O QUE SOBROU DO SISTEMA ACUSATÓRIO APÓS A DECISÃO DO STF?
19/09/2023Por Aury Lopes Jr., Jacinto Nelson de Miranda Coutinho e Alexandre Morais da Rosa
Retomamos as colunas semanais na formação original aqui na ConJur, com o objetivo de discutir Processo Penal. Dedicaremos os primeiros artigos à reflexão quanto ao impacto da decisão do Supremo Tribunal Federal sobre o “pacote anticrime”, especialmente as consequências práticas, incoerências, inconsistências e paradoxos, na perspectiva colaborativa e democrática e do lugar de professores de Processo Penal.
Sempre afirmamos que o processo penal brasileiro operava com suporte Inquisitório [ou neoinquisitório], e que rejeitávamos, acompanhados de grande parte da doutrina, a classificação do sistema como sendo “misto”, composto por duas fases: [1] Inquisitória [Investigação Criminal]; e, [2] Acusatória [Procedimento Judicial]. A qualificação do Sistema Misto, diante da mera separação dos sujeitos processuais [Delegado ou Ministério Público na Investigação e Magistrados no Procedimento Judicial] é insuficiente à observância do critério diferenciador entre os Sistemas históricos: a gestão da prova.

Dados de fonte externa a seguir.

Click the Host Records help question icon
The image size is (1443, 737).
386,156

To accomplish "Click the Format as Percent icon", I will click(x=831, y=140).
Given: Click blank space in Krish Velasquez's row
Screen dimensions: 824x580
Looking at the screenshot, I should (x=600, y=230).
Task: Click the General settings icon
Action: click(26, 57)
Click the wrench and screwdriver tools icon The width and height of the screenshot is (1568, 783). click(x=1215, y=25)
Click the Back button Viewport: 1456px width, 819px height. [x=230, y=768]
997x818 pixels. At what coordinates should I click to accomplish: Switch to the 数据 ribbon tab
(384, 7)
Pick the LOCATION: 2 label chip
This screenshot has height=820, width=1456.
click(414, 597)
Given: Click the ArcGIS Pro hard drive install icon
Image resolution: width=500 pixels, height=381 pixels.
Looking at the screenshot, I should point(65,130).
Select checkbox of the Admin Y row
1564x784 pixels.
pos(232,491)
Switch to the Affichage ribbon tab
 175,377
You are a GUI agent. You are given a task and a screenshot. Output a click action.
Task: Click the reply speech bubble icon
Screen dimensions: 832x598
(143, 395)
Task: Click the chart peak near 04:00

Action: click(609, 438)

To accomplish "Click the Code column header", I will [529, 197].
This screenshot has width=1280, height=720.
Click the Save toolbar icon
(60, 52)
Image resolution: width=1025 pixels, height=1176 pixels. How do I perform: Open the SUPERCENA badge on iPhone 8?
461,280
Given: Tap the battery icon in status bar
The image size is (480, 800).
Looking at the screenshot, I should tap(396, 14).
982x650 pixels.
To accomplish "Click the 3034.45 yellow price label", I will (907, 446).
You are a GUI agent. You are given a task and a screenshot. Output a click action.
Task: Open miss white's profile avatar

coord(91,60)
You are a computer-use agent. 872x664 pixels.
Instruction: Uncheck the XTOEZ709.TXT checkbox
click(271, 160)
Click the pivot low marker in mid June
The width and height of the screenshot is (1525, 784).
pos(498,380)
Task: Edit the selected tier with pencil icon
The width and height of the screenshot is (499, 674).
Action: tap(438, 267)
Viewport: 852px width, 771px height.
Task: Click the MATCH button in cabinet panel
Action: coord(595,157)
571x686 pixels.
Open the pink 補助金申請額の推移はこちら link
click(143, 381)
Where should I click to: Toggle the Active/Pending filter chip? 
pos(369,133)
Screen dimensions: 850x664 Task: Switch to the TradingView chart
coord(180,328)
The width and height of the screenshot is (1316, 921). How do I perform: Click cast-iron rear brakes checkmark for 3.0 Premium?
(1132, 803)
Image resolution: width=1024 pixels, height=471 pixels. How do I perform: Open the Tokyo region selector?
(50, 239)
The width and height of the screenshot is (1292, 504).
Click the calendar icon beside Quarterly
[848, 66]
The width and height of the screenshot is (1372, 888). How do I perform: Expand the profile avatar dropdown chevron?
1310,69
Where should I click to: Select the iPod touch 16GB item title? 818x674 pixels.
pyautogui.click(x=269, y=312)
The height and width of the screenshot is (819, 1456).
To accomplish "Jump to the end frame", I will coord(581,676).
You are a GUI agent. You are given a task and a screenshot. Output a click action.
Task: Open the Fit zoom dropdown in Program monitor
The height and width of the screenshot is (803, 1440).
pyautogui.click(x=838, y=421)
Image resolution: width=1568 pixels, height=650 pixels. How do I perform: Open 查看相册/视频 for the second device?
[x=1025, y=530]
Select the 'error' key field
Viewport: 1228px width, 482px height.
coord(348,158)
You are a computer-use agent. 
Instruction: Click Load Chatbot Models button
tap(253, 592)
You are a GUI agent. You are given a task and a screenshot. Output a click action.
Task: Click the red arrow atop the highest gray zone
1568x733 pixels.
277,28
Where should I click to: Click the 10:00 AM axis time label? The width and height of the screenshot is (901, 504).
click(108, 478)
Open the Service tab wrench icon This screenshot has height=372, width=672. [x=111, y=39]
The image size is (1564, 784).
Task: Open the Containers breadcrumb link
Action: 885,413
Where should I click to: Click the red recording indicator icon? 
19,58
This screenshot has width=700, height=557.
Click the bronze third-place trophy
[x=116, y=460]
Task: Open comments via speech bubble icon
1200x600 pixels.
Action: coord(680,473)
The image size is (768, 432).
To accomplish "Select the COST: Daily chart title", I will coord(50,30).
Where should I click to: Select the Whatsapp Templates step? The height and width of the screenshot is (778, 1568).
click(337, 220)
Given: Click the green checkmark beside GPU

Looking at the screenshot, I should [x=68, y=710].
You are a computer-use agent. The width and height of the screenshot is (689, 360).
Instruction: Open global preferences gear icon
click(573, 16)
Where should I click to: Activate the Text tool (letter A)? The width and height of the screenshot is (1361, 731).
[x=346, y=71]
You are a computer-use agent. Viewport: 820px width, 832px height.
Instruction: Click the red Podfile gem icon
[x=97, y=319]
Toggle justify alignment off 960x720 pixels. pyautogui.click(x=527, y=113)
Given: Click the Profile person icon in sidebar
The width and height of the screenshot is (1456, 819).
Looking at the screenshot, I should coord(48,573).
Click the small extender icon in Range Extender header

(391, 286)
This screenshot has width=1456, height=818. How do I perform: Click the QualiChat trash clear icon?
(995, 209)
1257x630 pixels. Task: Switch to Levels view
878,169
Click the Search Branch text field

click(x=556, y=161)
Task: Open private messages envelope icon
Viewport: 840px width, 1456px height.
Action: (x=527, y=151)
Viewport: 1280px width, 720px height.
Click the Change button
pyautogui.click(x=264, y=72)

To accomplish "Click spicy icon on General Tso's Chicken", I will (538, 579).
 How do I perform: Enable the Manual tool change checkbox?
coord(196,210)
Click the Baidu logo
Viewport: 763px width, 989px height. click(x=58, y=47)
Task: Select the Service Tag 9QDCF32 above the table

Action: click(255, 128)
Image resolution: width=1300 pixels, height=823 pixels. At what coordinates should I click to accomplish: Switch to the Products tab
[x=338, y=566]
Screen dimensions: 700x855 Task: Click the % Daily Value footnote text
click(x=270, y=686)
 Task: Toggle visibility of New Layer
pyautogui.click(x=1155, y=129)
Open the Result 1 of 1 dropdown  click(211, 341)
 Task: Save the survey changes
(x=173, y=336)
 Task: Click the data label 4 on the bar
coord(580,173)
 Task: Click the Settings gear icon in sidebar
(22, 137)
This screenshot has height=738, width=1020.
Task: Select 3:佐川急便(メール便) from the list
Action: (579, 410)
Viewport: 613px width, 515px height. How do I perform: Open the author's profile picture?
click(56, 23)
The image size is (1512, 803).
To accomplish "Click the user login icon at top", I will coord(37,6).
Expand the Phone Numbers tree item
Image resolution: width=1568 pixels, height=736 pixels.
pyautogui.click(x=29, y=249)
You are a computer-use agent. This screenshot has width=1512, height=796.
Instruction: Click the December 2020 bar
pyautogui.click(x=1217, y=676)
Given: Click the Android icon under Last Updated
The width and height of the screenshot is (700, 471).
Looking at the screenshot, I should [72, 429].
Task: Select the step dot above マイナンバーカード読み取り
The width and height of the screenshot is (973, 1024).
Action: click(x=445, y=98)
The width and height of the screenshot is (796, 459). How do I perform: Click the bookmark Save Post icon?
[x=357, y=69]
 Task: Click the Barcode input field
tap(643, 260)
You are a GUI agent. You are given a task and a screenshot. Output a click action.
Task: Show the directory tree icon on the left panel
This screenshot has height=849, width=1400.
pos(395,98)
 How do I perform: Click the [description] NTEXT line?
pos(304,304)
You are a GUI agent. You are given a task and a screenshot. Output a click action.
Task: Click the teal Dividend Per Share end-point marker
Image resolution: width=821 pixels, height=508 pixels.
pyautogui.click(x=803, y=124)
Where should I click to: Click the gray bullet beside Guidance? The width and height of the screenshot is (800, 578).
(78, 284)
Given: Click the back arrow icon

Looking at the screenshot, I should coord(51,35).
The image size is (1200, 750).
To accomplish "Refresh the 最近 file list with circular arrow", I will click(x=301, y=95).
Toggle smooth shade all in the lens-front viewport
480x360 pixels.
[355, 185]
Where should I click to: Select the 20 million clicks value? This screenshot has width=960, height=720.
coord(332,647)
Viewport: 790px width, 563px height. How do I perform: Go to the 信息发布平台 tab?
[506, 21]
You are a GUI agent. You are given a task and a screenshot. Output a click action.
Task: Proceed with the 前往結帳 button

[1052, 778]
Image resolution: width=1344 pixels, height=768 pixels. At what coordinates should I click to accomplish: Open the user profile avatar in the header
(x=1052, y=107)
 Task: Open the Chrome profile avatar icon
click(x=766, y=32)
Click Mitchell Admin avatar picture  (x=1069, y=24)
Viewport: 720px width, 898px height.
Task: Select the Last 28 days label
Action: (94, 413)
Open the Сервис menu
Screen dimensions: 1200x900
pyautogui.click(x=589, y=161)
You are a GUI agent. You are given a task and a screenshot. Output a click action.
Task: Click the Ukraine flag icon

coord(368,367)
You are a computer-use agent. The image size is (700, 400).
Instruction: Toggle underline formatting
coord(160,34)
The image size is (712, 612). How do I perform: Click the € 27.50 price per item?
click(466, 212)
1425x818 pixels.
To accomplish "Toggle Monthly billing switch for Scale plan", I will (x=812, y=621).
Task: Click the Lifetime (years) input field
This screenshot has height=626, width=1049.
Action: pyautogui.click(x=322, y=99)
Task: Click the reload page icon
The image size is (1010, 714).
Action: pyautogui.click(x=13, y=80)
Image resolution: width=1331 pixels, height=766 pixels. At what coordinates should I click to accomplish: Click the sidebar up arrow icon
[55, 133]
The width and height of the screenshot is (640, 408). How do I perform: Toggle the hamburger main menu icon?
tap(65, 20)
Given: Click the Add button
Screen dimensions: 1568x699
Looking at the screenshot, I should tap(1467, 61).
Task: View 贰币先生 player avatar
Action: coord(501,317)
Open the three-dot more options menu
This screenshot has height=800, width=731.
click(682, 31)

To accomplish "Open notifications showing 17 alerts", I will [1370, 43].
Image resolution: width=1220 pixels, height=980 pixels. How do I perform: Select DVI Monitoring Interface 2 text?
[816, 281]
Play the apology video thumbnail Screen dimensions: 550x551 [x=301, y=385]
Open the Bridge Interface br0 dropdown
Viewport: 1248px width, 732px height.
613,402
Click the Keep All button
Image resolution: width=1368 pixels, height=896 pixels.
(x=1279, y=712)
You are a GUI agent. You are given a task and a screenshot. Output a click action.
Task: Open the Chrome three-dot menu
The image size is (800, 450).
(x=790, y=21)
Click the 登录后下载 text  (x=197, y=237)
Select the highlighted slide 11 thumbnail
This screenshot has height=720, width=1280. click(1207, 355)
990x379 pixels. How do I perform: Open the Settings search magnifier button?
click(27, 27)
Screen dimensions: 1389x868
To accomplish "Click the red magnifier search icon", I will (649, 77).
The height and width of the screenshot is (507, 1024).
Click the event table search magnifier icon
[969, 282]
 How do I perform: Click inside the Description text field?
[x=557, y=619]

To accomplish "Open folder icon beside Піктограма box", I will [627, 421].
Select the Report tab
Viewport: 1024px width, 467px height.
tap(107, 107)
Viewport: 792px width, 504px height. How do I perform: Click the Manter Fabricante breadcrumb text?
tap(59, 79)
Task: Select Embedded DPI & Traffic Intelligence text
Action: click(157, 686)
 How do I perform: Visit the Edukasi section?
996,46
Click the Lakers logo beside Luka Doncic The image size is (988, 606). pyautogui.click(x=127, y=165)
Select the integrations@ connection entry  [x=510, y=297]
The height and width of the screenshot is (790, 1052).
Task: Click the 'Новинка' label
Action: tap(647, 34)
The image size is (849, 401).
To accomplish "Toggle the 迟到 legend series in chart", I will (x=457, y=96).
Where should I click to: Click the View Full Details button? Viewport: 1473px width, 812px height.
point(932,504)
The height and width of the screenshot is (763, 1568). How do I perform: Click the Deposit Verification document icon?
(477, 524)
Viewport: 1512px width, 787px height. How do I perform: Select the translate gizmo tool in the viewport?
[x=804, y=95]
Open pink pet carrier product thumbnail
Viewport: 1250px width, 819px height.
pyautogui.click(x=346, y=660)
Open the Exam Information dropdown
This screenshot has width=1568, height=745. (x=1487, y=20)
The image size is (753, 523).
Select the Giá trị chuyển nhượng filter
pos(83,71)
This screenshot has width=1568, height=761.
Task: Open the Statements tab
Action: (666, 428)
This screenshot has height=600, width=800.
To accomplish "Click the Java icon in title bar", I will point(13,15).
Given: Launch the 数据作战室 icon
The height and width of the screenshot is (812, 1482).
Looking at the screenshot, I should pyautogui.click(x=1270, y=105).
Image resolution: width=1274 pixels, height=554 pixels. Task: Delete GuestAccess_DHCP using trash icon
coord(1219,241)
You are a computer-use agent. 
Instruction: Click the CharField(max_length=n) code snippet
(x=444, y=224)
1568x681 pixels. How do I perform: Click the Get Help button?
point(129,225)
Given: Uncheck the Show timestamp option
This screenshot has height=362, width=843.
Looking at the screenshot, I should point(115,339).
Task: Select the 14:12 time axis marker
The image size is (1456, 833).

Enquanto no Sistema Inquisitório a autoridade produz prova de ofício, no Sistema Acusatório a atribuição da carga probatória é restrita às partes, com a preservação da função estatal de terceiro. Perceba-se que a criação artificial da Instituição Ministério Público objetivou a cisão entre as funções de acusar e julgar, justamente para que o Estado possa agir de modo imparcial no lugar de terceiro. Logo, compete ao Ministério Pública o exercício da ação penal pública ou condicionada [CR, arts. 127 e 129] e dos atos relacionados à procedência do pedido, dentre eles o ônus da prova quanto à hipótese acusatória [HAc].
Entretanto, a superação da herança autoritária do Código de Processo Penal de 1941 realiza-se com avanços e retrocessos quanto ao suporte normativo e as interpretações incidentes. A Exposição de Motivos do CPP de 1941 faz loas explícitas ao “fascismo”, submete os direitos individuais ao interesse coletivo, invertendo a lógica que preside qualquer abordagem minimamente democrática, com base nos Direitos Fundamentais. O giro constitucional foi insuficiente à alteração de boa parte das interpretações que preservaram compreensões forjadas a partir da mentalidade inquisitória, especialmente quanto à gestão da prova, nulidades e teoria da decisão penal.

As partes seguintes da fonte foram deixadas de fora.